Boys of Isca community school in skirts
‘The boys at Isca community school in Exeter who were told shorts weren’t part of the uniform and decided to turn up for school in skirts instead were on the journey to becoming good citizens.’ Photograph: SWNS.com

Devising ways to assert autonomy is at the heart of the condition of being human. It is a powerful and necessary instinct and the more that it involves subverting authority, the more beguiling the challenge. From that point of view, the 30 boys at Isca community school in Exeter who were told shorts weren’t part of the uniform and decided to turn up for school on Thursday in skirts instead were merely on a rite of passage. They were – as the school wisely appears to have realised – on the journey to becoming good citizens.

The skirts, in the bold pleated tartan of the girls’ uniform, suited them so well you wonder why the school didn’t immediately adopt them as a hot-day option. Obviously the merit of skirts as a men’s fashion item (see Burberry spring/summer 2001) was not the point of the boys’ polite demonstration so much as the fact that they were not supposed to be wearing them at all.

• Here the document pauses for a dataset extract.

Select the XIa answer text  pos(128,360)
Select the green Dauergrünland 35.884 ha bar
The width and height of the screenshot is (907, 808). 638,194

School rules serve lots of useful purposes (or at least, I am prepared to accept that nowadays) but they invariably include some that are expressly designed to impose an institutional, identity-destroying uniformity. The name is the clue. Uniforms are the thing these days, a badge of pride for every new free school and aspiring academy, probably because getting students to obey the rules that they impose locks both sides of the conflict between order and disorder into a continuous but containable cycle. The undone top button is, as subversion goes, in a much more minor league than, say, flushing someone’s head down the lavatory.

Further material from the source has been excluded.